K: Il y a une cohérence pour l’instant entre les deux artistes qu’on a produits et on va essayer de la préserver avec nos prochaines signatures. C’est un avantage mais c’est aussi un challenge parce qu’il ne faut pas perdre ou décevoir les fans de nos artistes. Mais cette ouverture ça nous permet de ne pas nous enfermer dans un style précis et de ne pas être limité dans notre direction artistique.

         

– Vous n’avez pas fait de sorties physiques avec label, pourquoi ??

Q: Au début ça a été un choix par défaut. La sortie digitale c’est quand même plus facile et c’est moins coûteux. Même si on jouissait de la notoriété de nos soirées, on avait peur de se planter.

K: Mais c’est prévu l’année prochaine de faire des sorties physiques. Là on débute, on a le temps de mûrir et c’est vrai qu’en étant un petit label qui commence on n’aurait pas survécu si on s’était lancé directement dans la sortie de CDs ou de vinyles.

– Agir comme ça, est-ce que cela fait de vous un « label nouvelle génération » ?

K: On ne sait pas encore, mais c’est vrai qu’on veut se différencier des grosses majors ou des labels plus connus. Ce sont peut-être des petites structures comme les nôtres qui vont amener un changement dans la manière de produire et de vendre de la musique grâce à internet et de permettre aux artistes d’être rémunérés. Tout reste à faire et à redécouvrir et c’est ça qui est incroyable !
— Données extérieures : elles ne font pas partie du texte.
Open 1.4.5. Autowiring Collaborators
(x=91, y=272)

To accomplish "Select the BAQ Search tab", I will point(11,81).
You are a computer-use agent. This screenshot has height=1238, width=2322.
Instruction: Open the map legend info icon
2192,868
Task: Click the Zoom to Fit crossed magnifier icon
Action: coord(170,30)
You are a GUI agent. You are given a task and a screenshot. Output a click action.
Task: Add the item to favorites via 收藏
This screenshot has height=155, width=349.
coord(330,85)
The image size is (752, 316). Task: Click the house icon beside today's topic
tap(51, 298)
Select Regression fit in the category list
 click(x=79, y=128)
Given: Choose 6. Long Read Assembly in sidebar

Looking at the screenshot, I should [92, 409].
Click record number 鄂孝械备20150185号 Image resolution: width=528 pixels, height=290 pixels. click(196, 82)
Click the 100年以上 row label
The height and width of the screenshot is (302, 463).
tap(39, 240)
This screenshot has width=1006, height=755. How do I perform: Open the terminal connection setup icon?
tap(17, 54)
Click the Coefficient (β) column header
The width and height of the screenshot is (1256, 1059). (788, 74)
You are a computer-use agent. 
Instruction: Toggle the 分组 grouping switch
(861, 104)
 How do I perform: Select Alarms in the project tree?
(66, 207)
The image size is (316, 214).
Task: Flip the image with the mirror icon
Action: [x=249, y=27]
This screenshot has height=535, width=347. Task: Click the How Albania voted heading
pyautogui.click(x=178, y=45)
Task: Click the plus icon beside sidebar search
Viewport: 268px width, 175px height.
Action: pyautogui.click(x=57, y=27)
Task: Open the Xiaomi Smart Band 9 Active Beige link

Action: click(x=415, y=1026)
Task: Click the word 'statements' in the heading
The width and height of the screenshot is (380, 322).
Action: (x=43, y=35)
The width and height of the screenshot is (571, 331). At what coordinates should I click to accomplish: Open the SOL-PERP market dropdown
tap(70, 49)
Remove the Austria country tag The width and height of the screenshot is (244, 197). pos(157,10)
– C’est vrai qu’il se passe plein de choses dans l’industrie de la musique et dans l’évènementiel aujourd’hui. Comment est-ce que vous imaginez Cracki dans 5 ou 10 ans du coup ?? Est-ce que vous allez conserver cette double activité : le label et l’organisation d’évènements ??

K: Comme je l’ai dit, Cracki ça a été créé pour être un label. On va continuer à organiser des soirées et des évènements parce que pour le moment on aime ça. Mais c’est vrai qu’on réfléchit à créer une structure qui permettrait de continuer l’activité du label et d’organiser nos propres évènements en même temps. C’est peut-être ça le « label nouvelle génération ».

Q: Mais peut-être que dans 5 ans on aura une troisième branche on ne sait pas. Tout va tellement vite aujourd’hui et il faut toujours être innovant.

– A plus court terme, quels sont vos évènements pour 2012 ??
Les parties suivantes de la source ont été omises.